Luís, avec sa silhouette musculeuse enjamba d’un bond la filière, le corps de garde en corde, lâcha la gaffe et plongea dans la mer démontée. Capable de supporter une charge énorme, il ne lui fallut que quelques instants pour saisir Iker et le hisser à bord du thonier. Lorsqu’il s’apprêta à retourner jusqu’au batteleku, il s’aperçut que nous étions arrivés à sa hauteur. Les pleurs d’Iker cessèrent dès qu’il s’assit sur le pont du bateau de pêche.
Dans la soirée, nous nous promenions jusqu’au Riberamune pour contempler la baie de l’Abra. Une douceur émanait du soleil qui se mourait. Elaïa ne résista pas à la tentation de se blottir contre moi.

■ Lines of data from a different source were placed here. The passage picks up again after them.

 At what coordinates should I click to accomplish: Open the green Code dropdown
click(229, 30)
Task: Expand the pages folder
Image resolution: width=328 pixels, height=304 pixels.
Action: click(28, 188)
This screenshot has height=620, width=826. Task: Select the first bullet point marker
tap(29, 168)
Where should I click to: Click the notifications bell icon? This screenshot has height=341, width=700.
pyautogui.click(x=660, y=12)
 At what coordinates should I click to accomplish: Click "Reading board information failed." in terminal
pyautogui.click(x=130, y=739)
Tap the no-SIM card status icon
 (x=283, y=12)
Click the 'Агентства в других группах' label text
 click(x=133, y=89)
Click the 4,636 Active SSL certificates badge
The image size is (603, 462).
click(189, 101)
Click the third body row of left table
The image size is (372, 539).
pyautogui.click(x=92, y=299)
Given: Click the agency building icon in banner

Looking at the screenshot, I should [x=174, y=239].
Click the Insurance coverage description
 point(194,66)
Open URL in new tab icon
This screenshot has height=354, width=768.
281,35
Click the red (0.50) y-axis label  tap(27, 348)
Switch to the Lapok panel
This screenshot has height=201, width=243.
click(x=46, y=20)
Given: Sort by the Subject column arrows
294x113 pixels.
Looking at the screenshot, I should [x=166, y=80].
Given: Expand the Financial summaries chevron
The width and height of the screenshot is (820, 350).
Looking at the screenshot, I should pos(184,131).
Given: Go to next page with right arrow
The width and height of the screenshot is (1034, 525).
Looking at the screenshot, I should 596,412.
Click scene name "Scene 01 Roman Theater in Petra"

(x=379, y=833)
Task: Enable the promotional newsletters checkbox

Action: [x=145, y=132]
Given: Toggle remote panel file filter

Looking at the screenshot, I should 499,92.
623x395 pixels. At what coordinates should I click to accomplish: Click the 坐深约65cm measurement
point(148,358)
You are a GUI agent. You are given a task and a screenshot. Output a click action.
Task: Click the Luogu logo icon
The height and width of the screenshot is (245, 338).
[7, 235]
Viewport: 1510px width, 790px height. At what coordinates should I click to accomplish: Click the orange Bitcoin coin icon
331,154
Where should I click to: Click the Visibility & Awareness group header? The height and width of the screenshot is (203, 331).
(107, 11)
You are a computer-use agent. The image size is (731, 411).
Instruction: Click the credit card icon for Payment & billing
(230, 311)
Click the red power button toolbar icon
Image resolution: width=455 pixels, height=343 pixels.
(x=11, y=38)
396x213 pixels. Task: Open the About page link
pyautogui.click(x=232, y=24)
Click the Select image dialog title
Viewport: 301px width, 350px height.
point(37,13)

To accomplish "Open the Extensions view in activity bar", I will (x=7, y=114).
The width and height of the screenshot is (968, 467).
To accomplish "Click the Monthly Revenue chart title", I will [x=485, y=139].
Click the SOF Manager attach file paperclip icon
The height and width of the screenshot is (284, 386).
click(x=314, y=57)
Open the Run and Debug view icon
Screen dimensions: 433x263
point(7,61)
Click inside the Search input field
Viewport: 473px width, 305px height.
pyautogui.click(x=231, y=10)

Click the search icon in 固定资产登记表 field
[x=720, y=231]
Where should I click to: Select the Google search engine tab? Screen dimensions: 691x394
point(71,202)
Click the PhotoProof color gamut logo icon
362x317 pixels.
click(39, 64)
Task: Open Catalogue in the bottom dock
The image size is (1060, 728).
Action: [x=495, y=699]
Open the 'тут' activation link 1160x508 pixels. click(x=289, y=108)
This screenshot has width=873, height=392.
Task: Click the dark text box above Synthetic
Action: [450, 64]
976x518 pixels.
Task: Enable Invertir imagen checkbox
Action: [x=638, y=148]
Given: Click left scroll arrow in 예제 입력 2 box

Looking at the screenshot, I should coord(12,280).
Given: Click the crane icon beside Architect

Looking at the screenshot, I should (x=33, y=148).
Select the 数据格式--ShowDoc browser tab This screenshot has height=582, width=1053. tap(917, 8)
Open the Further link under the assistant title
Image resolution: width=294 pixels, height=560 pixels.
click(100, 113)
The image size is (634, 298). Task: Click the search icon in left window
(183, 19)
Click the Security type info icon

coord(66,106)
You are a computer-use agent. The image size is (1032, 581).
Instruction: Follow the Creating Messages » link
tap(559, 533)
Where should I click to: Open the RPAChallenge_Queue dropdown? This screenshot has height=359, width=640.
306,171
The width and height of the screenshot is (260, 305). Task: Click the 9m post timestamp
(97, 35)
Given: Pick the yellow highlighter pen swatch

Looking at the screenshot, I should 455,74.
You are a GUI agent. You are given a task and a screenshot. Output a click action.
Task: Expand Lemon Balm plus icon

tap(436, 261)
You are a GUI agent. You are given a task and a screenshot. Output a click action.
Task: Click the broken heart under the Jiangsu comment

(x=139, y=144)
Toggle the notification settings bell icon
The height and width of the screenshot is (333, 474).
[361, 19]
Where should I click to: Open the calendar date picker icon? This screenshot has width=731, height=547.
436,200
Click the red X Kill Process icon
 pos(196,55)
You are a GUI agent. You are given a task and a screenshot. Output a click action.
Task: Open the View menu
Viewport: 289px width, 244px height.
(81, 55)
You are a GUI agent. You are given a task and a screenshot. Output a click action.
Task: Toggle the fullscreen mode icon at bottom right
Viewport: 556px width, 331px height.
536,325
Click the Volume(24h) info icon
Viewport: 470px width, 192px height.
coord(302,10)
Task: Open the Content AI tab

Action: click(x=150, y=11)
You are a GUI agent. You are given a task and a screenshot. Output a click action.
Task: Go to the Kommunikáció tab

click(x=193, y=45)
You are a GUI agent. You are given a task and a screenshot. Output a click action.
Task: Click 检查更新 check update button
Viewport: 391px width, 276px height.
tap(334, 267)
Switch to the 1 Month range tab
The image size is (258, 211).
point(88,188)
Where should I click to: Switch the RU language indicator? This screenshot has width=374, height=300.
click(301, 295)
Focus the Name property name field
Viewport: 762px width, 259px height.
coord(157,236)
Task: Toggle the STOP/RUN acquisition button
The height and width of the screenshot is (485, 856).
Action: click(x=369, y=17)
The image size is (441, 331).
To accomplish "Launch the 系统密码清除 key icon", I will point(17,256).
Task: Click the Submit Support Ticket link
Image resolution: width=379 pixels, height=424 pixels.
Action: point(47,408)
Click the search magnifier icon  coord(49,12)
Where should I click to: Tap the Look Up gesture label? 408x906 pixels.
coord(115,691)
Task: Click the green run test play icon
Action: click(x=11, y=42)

— Mon amour, un jour nous bâtirons notre etxea tout en haut de la colline. Du sommet, je guetterai ton retour à bord du thonier de mon père et je raconterai à nos enfants combien, à cette heure tu as été courageux.
— Ton père ne me confiera jamais son bateau, il est bien trop radin. Quel nom allons-nous donner à nos enfants, je lui demandai d’un ton blagueur.
— Pourquoi te moques-tu de moi ?
— Je ne ris pas, mais je trouve que tu vas vite en la besogne.
Ma phrase à peine terminée, Elaïa s’écarta la mine boudeuse.
— Est-ce si difficile pour toi de vouloir te fiancer ?
— Ce n’est pas ce que je souhaitais dire…
— Tu ne m’aimes pas !
— Je peux te jurer que…
— Dans ce cas, fais ta demande à mon père.